Andrew Lunn <andrew@xxxxxxx> · Mon, 7 Jul 2025 14:09:23 +0200

On Mon, Jul 07, 2025 at 03:37:43PM +0800, Yibo Dong wrote:
> On Fri, Jul 04, 2025 at 08:25:12PM +0200, Andrew Lunn wrote:
> > > +/**
> > > + * mucse_fw_send_cmd_wait - Send cmd req and wait for response
> > > + * @hw: Pointer to the HW structure
> > > + * @req: Pointer to the cmd req structure
> > > + * @reply: Pointer to the fw reply structure
> > > + *
> > > + * mucse_fw_send_cmd_wait sends req to pf-cm3 mailbox and wait
> > > + * reply from fw.
> > > + *
> > > + * Returns 0 on success, negative on failure
> > > + **/
> > > +static int mucse_fw_send_cmd_wait(struct mucse_hw *hw,
> > > +				  struct mbx_fw_cmd_req *req,
> > > +				  struct mbx_fw_cmd_reply *reply)
> > > +{
> > > +	int err;
> > > +	int retry_cnt = 3;
> > > +
> > > +	if (!hw || !req || !reply || !hw->mbx.ops.read_posted)
> > 
> > Can this happen?
> > 
> > If this is not supposed to happen, it is better the driver opps, so
> > you get a stack trace and find where the driver is broken.
> > 
> Yes, it is not supposed to happen. So, you means I should remove this
> check in order to get opps when this condition happen?

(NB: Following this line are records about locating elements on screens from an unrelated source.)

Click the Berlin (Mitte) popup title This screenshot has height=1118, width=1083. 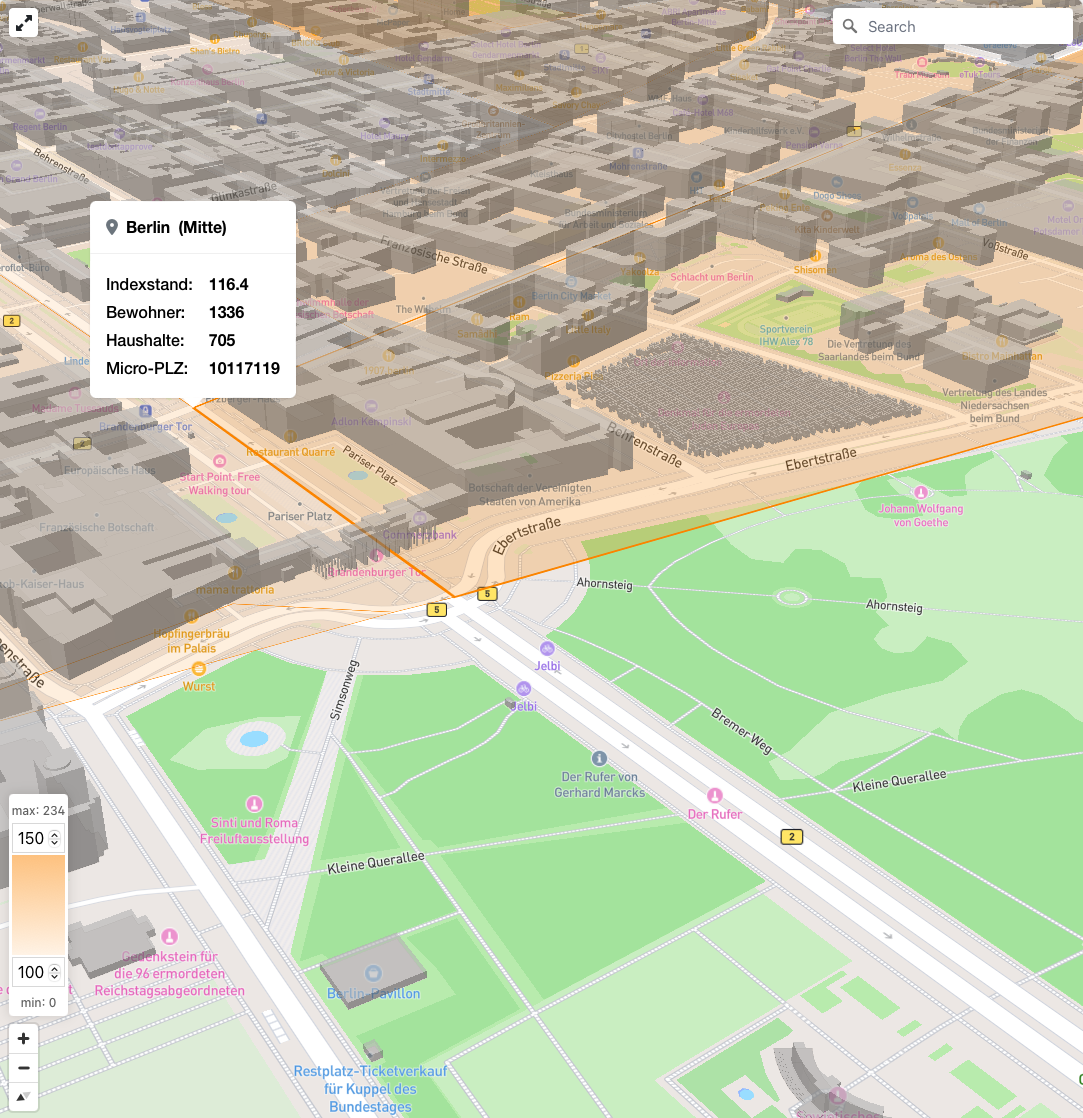click(x=176, y=228)
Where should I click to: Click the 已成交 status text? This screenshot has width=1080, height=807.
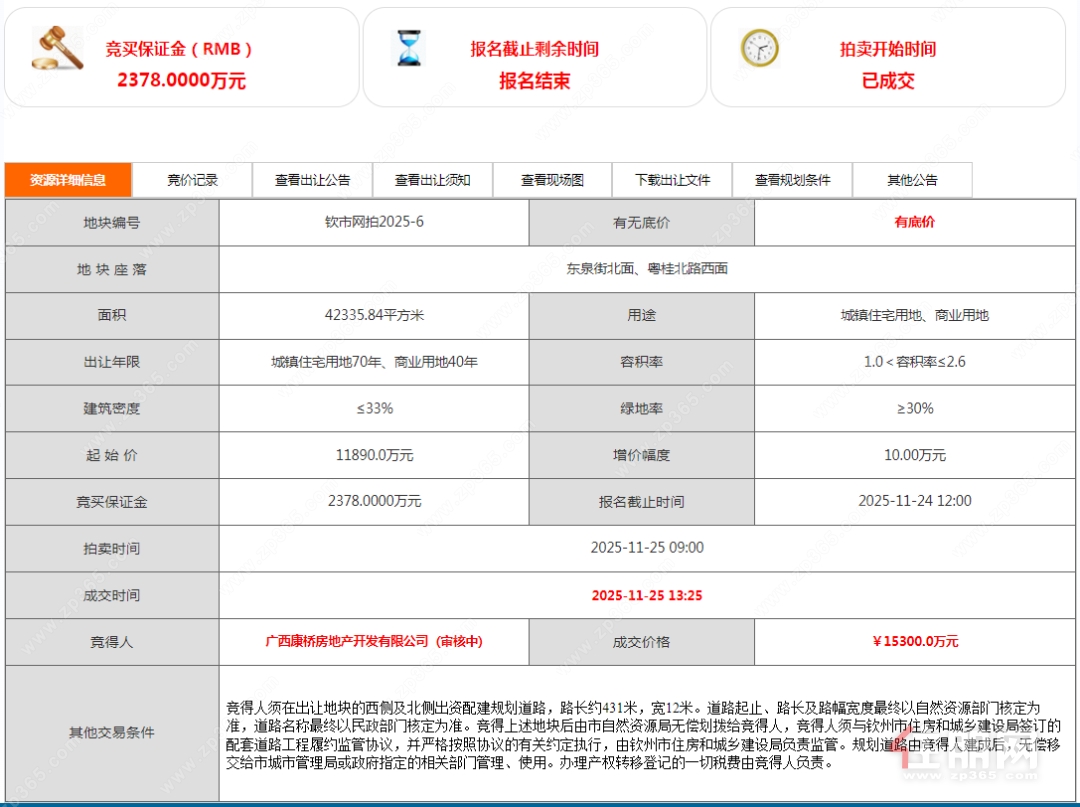[x=888, y=81]
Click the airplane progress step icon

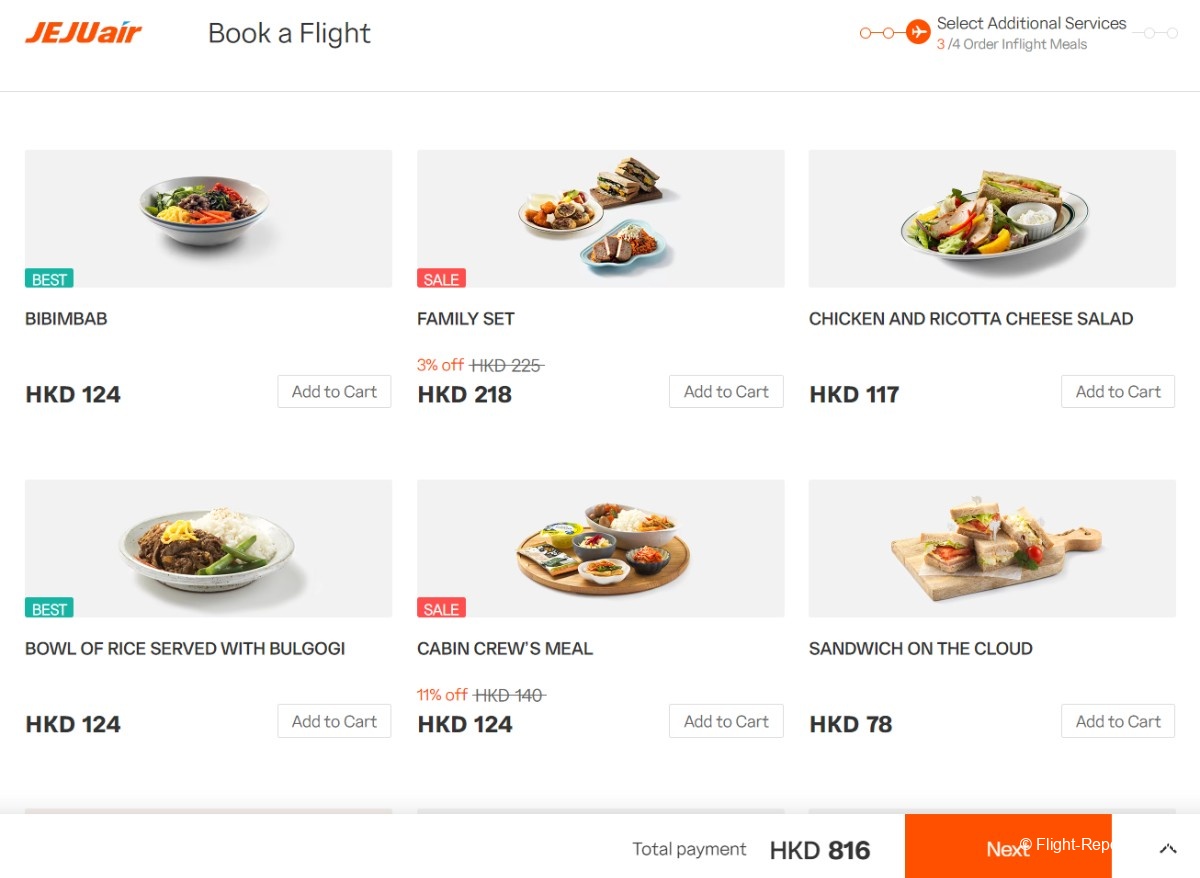coord(918,33)
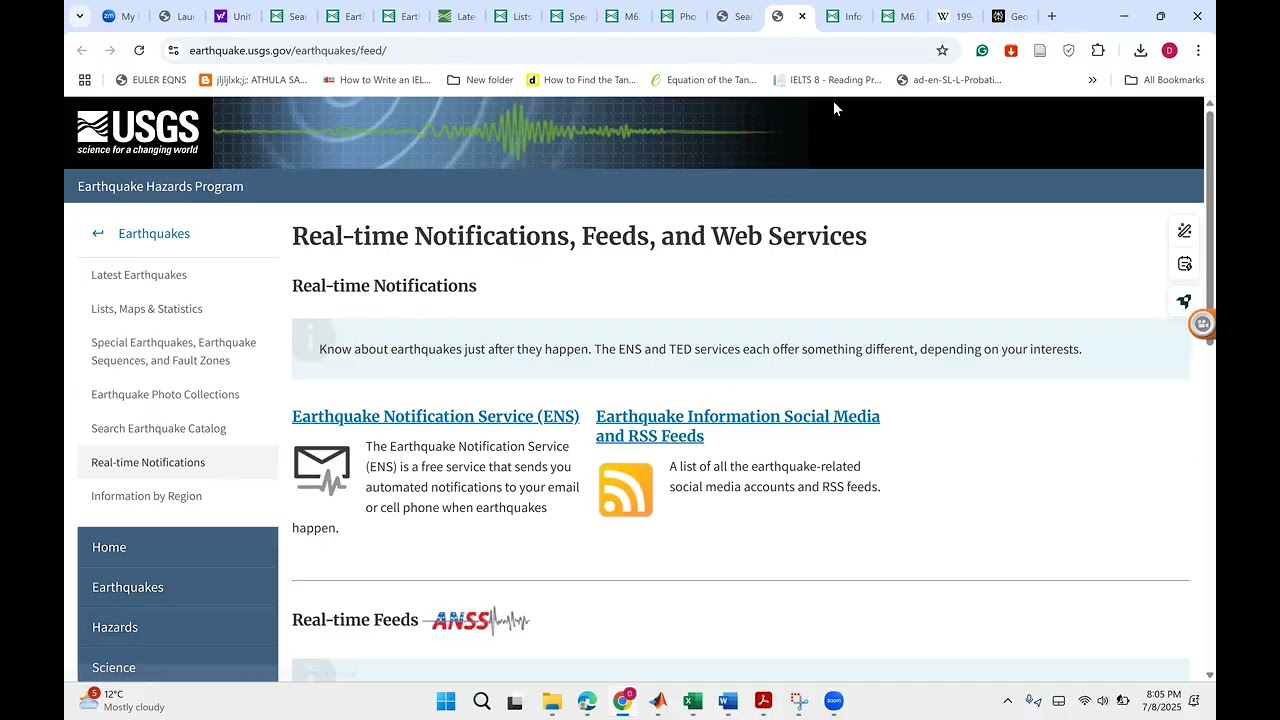Expand the tab search dropdown arrow

point(80,16)
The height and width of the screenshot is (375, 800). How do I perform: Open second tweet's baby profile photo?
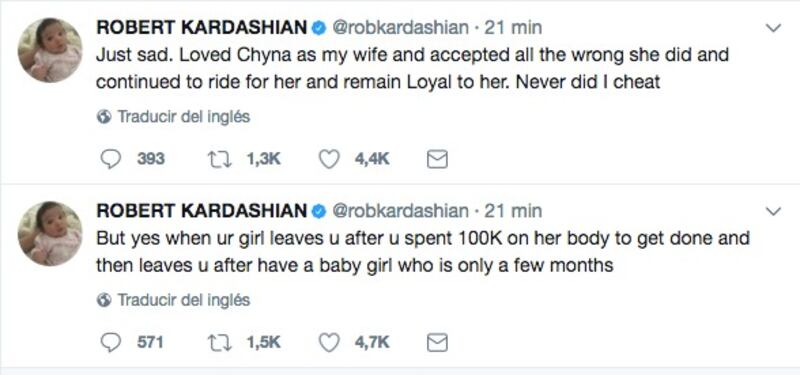pos(49,233)
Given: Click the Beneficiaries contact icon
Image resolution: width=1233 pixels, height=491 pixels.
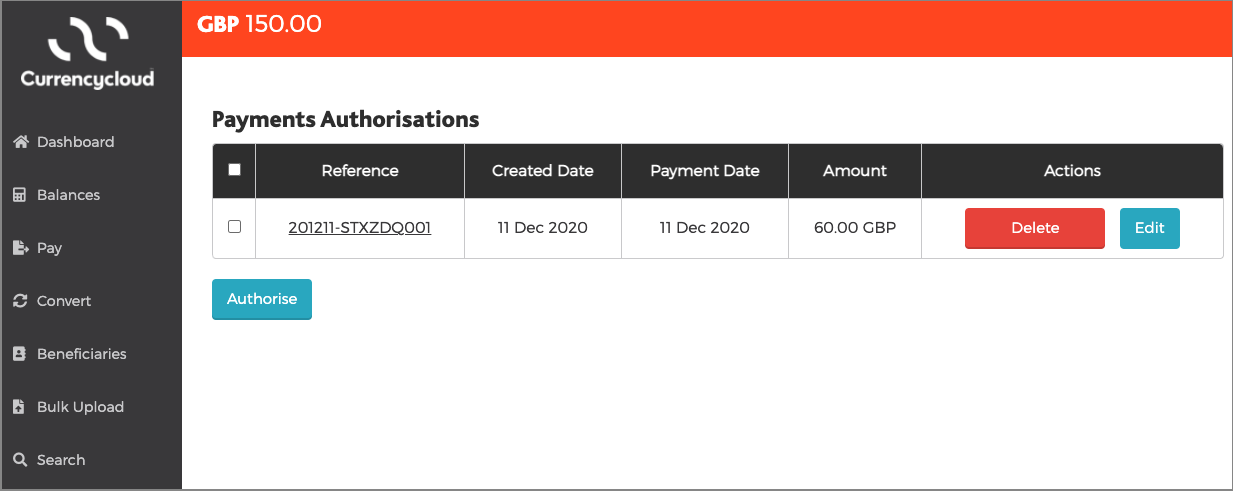Looking at the screenshot, I should coord(19,354).
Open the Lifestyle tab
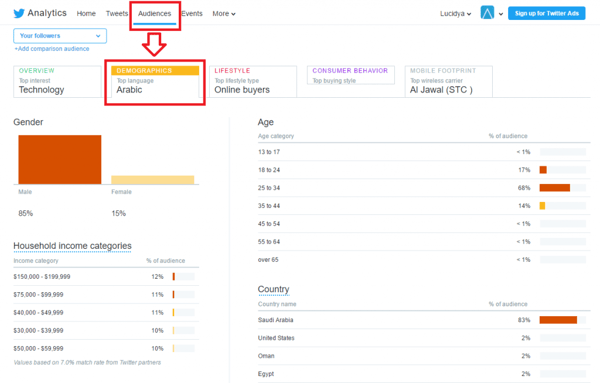The width and height of the screenshot is (600, 383). 253,81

You should remove all defensive code. Let is explode with an Opps, so
you can find your bugs.

> > > +		return -EINVAL;
> > > +
> > > +	/* if pcie off, nothing todo */
> > > +	if (pci_channel_offline(hw->pdev))
> > > +		return -EIO;
> > 
> > What can cause it to go offline? Is this to do with PCIe hotplug?
> > 
> Yes, I try to get a PCIe hotplug condition by 'pci_channel_offline'.
> If that happens, driver should never do bar-read/bar-write, so return
> here.

I don't know PCI hotplug too well, but i assume the driver core will
call the .release function. Can this function be called as part of
release? What actually happens on the PCI bus when you try to access a
device which no longer exists?

How have you tested this? Do you have the ability to do a hot{un}plug?

> > > +	if (mutex_lock_interruptible(&hw->mbx.lock))
> > > +		return -EAGAIN;
> > 
> > mutex_lock_interruptable() returns -EINTR, which is what you should
> > return, not -EAGAIN.
> > 
> Got it, I should return '-EINTR' here.

No, you should return whatever mutex_lock_interruptable()
returns. Whenever you call a function which returns an error code, you
should pass that error code up the call stack. Never replace one error
code with another.

> > > +	if (reply->error_code)
> > > +		return -reply->error_code;
> > 
> > The mbox is using linux error codes? 
> > 
> It is used only between driver and fw, yay be just samply like this: 
> 0     -- no error
> not 0 -- error
> So, it is not using linux error codes.

Your functions should always use linux/POSIX error codes. So if your
firmware says an error has happened, turn it into a linux/POSIX error
code. EINVAL, TIMEDOUT, EIO, whatever makes the most sense.

	Andrew